Ross Seymore – Deutsche Bank
Earlier you were kind enough to give us what normal seasonality is in the data center business for the first quarter. Can you let us know what it is for the remainder of the year on a normal basis and how Nehalem might impact that?
Stacy Smith
I don’t have that number at my fingertips. Let’s put this in the category of taking a wild ass guess. Having run Intel IT, Paul is cringing, I think we probably see the way that IT budgets work if you likely see spending on server infrastructure that is probably stronger in Q4 than it is in any other quarter. You probably saw the kind of reduction we saw this quarter where it is down some. So it is going to be somewhat back-end loaded. To get to the quarter by quarter split I don’t have that number at my finger.

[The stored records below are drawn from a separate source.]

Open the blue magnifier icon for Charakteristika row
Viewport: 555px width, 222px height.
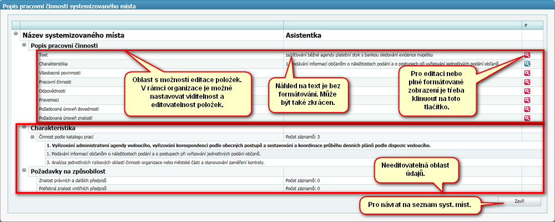coord(526,64)
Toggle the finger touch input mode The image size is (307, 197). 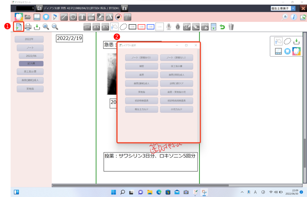tap(114, 27)
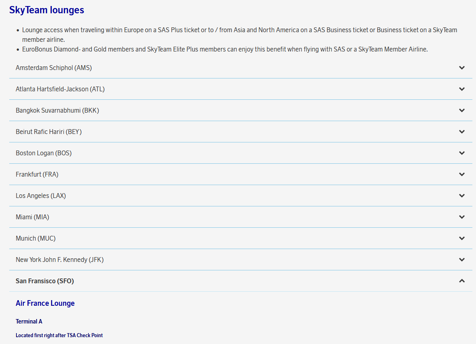
Task: Click the Air France Lounge heading
Action: (45, 303)
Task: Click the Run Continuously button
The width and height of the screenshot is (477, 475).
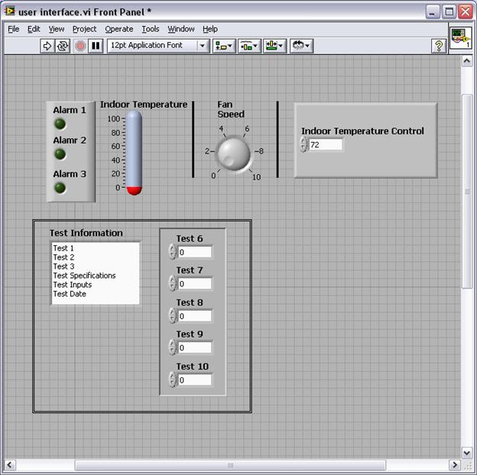Action: [x=63, y=46]
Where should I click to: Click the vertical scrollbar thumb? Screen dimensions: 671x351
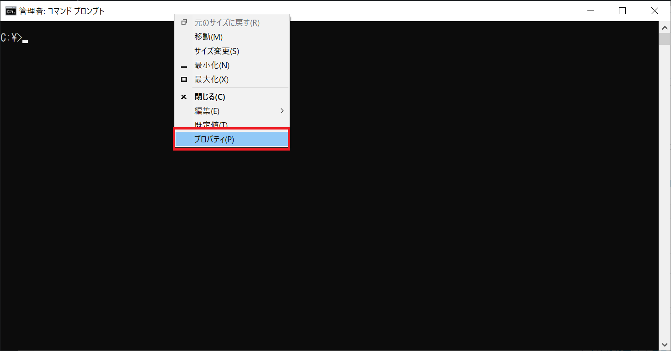[x=665, y=39]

Ross Seymore – Deutsche Bank
Shifting gears a little to the inventory side, now that your manufacturing cycle times are about half of what they were in the hubbed amount of your business is larger than it has been, what impact does that have on the amount of inventory you actually need to have to service demand and can you frankly just operate leaner than you have ever done in the past?
Stacy Smith
Keep in mind the two things you mentioned will move in opposite directions. The hub, what it does is you will tend to see less overall inventory through the supply chain but more of that inventory on my books because I am holding that at the customer location. The reduction in cycle times obviously allows us to operate at leaner levels. Net of those two things I think you are going to continue to see us like we have been over the last 4-5 quarters, operating at pretty efficient inventory levels. I want to caution you though that won’t preclude the need to get inventory in place when we are going through big product transitions or process technology transitions. It is the prudent thing to do to get inventory in place and that is what we tried to do in Q1 and what we will try again to do in Q2.
Operator
The next question comes from the line of Sumit Dhanda - Banc of America Merrill Lynch.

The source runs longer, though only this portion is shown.